Running a one-person trade operation without a structured job list means carrying the schedule in your head and hoping nothing falls through before you can write it down. It works until it doesn't.
The Four Fields You Need Before Every Job
Customer, Contact, Location, and Date scheduled are the four fields that answer the morning question: where am I going, whose job is it, and how do I reach them if I'm running late?
Contact is the phone link — it connects to the device's contact list directly. When you're twenty minutes out and need to confirm access, one tap. Location is the address, not just the suburb. Two customers in the same street with similar names is a real risk if you're working from memory.
what needs done is the job description field. It sounds obvious, but the detail level matters. "Fix leak" is not a job description. "Isolate and repair burst flexi under kitchen sink, check stopcock operation, turn off and clear water from cabinet" is a job description you can quote against, order parts for, and hand to another tradesperson without a phone call. The field is free text for a reason — some jobs are two sentences, some are ten.
The Status Field Is the Whole Point
Status is where the job list becomes a workflow tool rather than a note.
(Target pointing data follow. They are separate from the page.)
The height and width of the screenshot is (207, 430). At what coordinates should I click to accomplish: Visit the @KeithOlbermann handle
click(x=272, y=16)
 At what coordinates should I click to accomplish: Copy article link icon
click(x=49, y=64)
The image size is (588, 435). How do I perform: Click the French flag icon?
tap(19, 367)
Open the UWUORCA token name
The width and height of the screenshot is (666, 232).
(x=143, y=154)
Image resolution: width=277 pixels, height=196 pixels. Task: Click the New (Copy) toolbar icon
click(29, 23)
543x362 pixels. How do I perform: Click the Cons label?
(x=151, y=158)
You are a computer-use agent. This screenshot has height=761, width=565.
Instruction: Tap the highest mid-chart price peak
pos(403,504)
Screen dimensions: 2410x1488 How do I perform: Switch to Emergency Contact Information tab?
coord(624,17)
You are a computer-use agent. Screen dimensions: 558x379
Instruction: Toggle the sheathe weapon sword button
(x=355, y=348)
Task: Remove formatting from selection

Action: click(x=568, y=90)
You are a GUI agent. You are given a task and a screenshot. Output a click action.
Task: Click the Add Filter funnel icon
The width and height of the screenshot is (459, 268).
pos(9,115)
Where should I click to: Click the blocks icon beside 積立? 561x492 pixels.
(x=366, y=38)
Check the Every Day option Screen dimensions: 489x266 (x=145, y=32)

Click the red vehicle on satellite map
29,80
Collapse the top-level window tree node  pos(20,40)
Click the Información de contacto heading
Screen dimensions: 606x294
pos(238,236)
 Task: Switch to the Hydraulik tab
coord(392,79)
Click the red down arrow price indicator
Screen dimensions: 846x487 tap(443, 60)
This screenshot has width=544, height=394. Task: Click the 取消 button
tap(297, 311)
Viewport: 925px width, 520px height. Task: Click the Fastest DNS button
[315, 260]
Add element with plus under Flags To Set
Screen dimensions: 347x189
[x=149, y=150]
The field separates scheduled from in-progress from completed — and filtered by Status, the list shows you exactly what's overdue, what's active, and what's done.
For a sole trader operating in a jurisdiction where invoicing is tied to job completion, the Status field is also the billing trigger. Filter for Status = Completed and no invoice issued, and you have your end-of-week billing queue.
Completed by captures the actual completion date — separate from Date scheduled because jobs rarely complete on the day they were booked. The gap between those two fields, across a year of records, tells you something about your booking accuracy and whether your quoted lead times match reality.
cost is the job value. Not a detailed breakdown — just the number that goes on the invoice. Combined with Status = Completed and sorted by date, it's a revenue timeline. Filtered by month, it's a rough cash flow picture.
The notes field and the Jobs to do text field handle everything that doesn't fit the structured fields: access codes, materials needed, follow-up required, what the customer said about the previous repair attempt. It's the context that makes the job make sense when you open the record three weeks after booking it.